After spending months trying to cobble together enough votes to pass individual pieces of their expensive agenda, congressional Democrats have decided to throw caution to the wind and buy a ticket for the full jackpot.

They have announced an agreement on a budget resolution that includes $3.5 trillion in reconciliation instructions for new tax and entitlement changes. This is in addition to the infrastructure deal being negotiated with Senate Republicans that would include $600 billion in new spending, and an 8.4 percent discretionary spending increase that would raise the spending baseline and thus likely cost $1 trillion over the decade. Another $1 trillion would come from renewing policies that currently use fake expiration dates to hide their long-term cost (after all, no one believes lawmakers will actually allow the child tax credit expansions to expire).

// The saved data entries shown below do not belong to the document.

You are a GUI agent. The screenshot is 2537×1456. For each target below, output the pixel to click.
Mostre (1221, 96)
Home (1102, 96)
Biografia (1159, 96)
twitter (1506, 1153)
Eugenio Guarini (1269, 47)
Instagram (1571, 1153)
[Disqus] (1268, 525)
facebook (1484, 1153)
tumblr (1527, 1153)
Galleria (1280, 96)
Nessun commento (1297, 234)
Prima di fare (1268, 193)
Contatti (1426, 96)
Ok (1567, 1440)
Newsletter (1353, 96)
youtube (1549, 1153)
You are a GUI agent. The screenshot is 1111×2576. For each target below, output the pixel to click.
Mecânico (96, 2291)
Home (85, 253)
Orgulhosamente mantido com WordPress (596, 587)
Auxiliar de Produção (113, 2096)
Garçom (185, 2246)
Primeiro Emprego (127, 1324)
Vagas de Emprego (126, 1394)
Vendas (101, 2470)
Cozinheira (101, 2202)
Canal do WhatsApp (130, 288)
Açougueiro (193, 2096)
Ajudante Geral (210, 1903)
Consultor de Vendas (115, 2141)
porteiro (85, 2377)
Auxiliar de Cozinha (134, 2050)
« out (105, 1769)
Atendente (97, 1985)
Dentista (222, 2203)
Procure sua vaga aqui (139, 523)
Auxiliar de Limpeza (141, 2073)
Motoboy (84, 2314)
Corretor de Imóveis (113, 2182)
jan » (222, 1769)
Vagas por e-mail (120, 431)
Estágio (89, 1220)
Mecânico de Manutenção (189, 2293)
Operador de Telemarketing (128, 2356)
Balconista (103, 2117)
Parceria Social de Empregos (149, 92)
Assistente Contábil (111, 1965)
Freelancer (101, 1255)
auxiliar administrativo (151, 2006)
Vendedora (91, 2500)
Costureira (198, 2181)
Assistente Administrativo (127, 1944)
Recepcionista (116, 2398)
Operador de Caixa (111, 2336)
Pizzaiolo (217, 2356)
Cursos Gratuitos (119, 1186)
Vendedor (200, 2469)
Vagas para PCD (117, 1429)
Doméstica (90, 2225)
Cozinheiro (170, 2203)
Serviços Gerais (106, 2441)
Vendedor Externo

Add it all up, and the Democrats are laying the groundwork to add $6.1 trillion in new spending and tax credits. Including the mostly unnecessary $1.9 trillion “stimulus” bill enacted just four months ago would bring the 2021 binge to a historic $8 trillion over the next decade.

How much is $8 trillion? Enough for Washington to deposit $60,000 into each family’s bank account. Or permanently eliminate the employee side of the payroll tax. Or permanently cut income taxes by one-third. Instead, if Democrats have their way, it will go to a grab bag of expensive government expansions.